I'm installing the new starlink stuff in it's final location, and that involves drilling a hole in the brickwork to pass the dish<->router cable into the house.
Thing is, the propreitary starlink connectors either end of this cable are massive bulky things which require a hole of almost one inch to pass through.
That might be fine in an USAsian house built mostly of cardboard where you can make such a hole using blunt kitchen utensils, but in a building with double-skin brickwork it's a different matter.
That diameter is beyond anything I have for my SDS, and bigger than I want to drill anyway.
A bit of research shows that the special cable is nothing other than an exterior-grade cat5e shielded twisted pair, and can be cut and spliced using normal network parts and tools, it's just an oddball connector on each end. Wishing to preserve the shield continuity, I go online and find suitable shielded RJ45 plugs and an in-line coupler which will also preserve the continuity. I also needed to get the matching crimp tool. These were VCELiNK brand, because they were available on Amazon for next day delivery. And so I boldly cut the cable.
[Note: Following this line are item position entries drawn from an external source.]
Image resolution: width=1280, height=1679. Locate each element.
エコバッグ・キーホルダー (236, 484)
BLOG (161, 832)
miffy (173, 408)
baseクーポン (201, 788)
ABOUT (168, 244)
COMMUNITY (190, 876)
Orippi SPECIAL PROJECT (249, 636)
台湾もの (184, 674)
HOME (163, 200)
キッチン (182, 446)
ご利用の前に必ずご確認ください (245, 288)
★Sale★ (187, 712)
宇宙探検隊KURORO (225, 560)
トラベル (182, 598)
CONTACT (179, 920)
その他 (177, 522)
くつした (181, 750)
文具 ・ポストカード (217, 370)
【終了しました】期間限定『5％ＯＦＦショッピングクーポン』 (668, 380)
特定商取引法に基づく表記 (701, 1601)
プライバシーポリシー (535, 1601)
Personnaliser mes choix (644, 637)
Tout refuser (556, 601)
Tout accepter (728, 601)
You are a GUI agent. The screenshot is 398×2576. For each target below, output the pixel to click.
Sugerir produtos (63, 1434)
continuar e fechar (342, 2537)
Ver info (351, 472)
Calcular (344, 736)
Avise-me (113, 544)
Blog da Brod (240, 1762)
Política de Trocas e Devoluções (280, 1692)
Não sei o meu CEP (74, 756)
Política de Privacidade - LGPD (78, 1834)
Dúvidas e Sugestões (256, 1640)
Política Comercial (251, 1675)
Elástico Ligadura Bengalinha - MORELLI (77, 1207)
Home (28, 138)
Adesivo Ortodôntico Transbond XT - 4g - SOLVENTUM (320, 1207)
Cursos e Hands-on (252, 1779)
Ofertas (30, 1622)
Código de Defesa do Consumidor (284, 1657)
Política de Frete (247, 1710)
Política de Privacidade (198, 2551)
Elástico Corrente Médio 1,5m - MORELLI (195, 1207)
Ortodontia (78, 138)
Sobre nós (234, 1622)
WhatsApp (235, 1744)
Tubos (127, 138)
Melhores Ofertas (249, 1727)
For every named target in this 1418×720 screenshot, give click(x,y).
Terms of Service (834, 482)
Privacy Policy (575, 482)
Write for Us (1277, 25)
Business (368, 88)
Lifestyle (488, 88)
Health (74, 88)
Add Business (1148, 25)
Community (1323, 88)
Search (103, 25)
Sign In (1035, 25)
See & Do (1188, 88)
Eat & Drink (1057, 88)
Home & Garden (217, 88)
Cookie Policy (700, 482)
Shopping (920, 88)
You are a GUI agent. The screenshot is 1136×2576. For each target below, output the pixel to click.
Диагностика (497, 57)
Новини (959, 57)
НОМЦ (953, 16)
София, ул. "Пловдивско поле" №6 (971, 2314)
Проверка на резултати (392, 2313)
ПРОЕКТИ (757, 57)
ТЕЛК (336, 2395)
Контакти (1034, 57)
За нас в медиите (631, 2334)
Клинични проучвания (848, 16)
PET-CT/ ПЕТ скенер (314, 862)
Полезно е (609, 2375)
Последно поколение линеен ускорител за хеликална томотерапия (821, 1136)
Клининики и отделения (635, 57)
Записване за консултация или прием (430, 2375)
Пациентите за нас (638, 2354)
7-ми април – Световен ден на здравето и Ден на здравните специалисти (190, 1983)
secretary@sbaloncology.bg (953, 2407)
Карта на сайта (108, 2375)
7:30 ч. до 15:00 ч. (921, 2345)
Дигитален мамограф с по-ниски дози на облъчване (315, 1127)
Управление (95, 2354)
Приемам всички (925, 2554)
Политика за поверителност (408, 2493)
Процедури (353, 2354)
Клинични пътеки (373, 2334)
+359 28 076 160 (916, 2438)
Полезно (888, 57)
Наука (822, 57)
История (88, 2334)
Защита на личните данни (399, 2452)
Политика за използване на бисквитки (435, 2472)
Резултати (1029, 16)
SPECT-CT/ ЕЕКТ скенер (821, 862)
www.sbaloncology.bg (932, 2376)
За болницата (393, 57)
Never, ever buy these products.
1) They are impossible to make up onto the cable. So you peel back the outer insulation on the cable, exposing the 4 twisted pairs. You then un-twist them, and tease them as straight as you can to remove the wrigglyness in them, then arrange them into the correct order, pinching them in the correct order between thumb and finger. On a regular RJ45, the holes for the wires are at the rear of the plug, and it's easy to pinch the fan of wires into a nice flat straight parallel side-by-side arrangement, with perhaps 3mm of wire ends to poke into the holes of the plug. This is easy. These horrible plugs have the holes deep inside the plug body, perhaps a cm or more, requiring you to pinch the wires about 2cm back from the ends. The wires are too wriggly to remain straight, parallel and in the correct order for that length. It took me close to an hour to get the wires to insert into the holes correctly, without crossing over, bending back, missing a hole in the sequence, putting 2 wires into one hole etc etc.
Starlink cable splice by
Ron Lowe, on Flickr
2) After winning that battle, I hooked it up and turned it on. Download speed test showing 80-90 Mbps, instead of previous 250ish. Log into the diagnostic screen, and the link between the dish and router has degraded from Gigabit to 100Meg. That's consistent with the 80-90Mbit speedtest: You can't shove 250Mbit down a 100Mbit pipe. After eliminating other things, I decide it must be a bad splice. I chop out the splice totally, leaving a short tail of wire each end for later forensics. I grab a straight cat5e IDC jointing box, and punch down both ends of the cable using a normal Krone tool. Bingo: Gigabit link, and 250Mbit speed test.
Starlink cable splice by
Ron Lowe, on Flickr
Forensics: Buzzing out the splice from the wire stubs, I find 3 cores totally open-circuit. One of the blue pair, and both of the brown. I'd crimped these firmly and repeatedly using the manufacturer's own tool, and they had just failed. I've never experienced such BS with a simple network cable ever before.